Being straight-forward. Because Deaf people think visually, physical details are often noted, and it’s not uncommon for a Deaf person to comment about something like someone having gained weight. In the hearing world, this might seem rude. It’s not in Deaf culture. 

What’s the difference? Deaf vs. deaf? Culturally, Deaf is capitalized if referring to the culture itself. It’s lowercase if referring to the physical state. 

I was also uneducated on basic information. For example:

  • To the Deaf community, hearing loss is not a disability. 

So, saying something like, “Were you afraid your kids would be deaf?” would likely be offensive or at least uninformed. 

  • ASL is not a universal sign language. There are more than 60 sign languages recognized and used around the world. 
  • American Sign Language “is a complete, natural language that has the same linguistic properties as spoken languages, with grammar that differs from English.”
  • It’s different from signing exact English, which isn’t considered a part of Deaf culture because that type of communication was created by a hearing person. 

By the numbers 

According to 2017 numbers, which were the most recent — and only statistics — we could find.

  • 15.3% of Tennesseans over age 18 have hearing loss. 
  • That’s 768,493 in the state. 
  • 42,746 in Hamilton County have hearing loss. 

(Library Services for the Deaf & Hard of Hearing)

Communication tips 

I expressed to Sonibert that even though I’m taking ASL and know some signs, I would feel intimidated to try to talk to her for fear of making a mistake or somehow inadvertently offending her. 

And, according to this report, that’s a usual thing for a hearing person to feel.

Still, when I watched myself asking that question and listened to her response — which could not have been more gracious and encouraging — I felt my privilege. I’m not the person who the world looks at differently but I’m so concerned with my own perfectionism or ego that I’d forego trying? That’s what leads to misunderstandings and disconnects between cultures. 

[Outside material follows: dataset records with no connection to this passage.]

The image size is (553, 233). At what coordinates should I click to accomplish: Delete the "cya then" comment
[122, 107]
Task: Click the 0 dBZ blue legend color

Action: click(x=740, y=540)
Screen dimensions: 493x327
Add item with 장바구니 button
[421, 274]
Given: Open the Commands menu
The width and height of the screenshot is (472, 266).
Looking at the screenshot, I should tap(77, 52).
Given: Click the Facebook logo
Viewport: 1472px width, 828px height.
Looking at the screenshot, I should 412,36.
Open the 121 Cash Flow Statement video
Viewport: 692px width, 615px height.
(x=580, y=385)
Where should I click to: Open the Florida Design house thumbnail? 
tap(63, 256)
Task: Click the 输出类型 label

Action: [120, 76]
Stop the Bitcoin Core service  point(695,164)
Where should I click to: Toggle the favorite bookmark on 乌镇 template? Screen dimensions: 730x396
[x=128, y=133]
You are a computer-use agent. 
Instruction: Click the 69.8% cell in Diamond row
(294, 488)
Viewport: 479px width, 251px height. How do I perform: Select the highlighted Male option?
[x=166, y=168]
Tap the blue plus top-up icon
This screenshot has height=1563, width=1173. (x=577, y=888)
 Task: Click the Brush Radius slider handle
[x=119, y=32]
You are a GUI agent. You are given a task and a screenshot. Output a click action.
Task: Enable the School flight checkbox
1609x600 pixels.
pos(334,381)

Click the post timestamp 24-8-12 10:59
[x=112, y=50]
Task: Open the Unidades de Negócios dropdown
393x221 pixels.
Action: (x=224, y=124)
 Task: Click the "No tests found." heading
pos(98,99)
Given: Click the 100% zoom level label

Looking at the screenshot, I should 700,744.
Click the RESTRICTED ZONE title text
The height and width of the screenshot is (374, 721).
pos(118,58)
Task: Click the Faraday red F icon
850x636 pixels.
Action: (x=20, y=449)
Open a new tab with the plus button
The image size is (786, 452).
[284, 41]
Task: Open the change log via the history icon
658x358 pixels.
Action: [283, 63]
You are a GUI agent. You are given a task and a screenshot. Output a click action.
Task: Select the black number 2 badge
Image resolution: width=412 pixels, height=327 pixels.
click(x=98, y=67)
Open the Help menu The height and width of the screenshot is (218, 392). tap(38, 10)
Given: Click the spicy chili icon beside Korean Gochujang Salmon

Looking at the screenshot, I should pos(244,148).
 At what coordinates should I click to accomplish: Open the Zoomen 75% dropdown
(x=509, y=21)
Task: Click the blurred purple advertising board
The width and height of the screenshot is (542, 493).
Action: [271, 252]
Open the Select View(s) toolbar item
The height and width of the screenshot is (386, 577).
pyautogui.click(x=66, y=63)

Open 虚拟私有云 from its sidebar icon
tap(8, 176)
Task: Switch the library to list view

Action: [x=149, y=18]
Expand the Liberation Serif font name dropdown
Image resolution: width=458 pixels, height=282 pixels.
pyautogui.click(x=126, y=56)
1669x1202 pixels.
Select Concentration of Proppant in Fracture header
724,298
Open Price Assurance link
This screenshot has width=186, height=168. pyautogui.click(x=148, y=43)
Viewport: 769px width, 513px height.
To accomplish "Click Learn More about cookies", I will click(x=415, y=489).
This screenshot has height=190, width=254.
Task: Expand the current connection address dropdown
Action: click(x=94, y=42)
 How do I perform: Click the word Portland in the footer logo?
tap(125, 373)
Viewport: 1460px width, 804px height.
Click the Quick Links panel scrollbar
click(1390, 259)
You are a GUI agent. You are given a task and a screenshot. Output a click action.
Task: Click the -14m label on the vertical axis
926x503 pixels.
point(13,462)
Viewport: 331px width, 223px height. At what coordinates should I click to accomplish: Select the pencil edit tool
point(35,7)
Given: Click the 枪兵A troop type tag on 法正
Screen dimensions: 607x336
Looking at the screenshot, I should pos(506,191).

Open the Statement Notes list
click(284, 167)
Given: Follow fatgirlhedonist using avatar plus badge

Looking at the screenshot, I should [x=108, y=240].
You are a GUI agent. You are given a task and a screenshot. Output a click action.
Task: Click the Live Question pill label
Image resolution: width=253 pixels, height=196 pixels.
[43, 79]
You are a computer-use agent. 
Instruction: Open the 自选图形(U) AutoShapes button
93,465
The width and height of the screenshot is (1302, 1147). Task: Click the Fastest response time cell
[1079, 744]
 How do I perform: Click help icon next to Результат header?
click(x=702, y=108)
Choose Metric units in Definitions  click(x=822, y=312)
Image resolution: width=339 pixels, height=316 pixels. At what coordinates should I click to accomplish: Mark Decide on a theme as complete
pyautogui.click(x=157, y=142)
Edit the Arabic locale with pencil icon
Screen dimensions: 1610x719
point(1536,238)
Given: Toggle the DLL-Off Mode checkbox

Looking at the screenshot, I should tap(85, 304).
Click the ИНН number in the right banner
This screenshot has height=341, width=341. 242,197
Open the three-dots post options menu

So, don’t be afraid to try these tips if you encounter someone who is deaf or hard of hearing. The general consensus is that they will be appreciative that you tried. 

✅ Write. It’s fine to write to communicate. (Don’t assume they can read your lips.)

✅ Don’t be afraid to slow down and actually understand. It can feel uncomfortable to ask someone to repeat themselves or to not immediately comprehend each other, but a Deaf person values facetime. Take the time to ask for and give clarification if you don’t understand. 

✅ If a Deaf person is speaking through an interpreter, look at the Deaf person — not the interpreter. It may be awkward because the Deaf person will be looking at the interpreter, but you should maintain eye contact with who you are speaking to.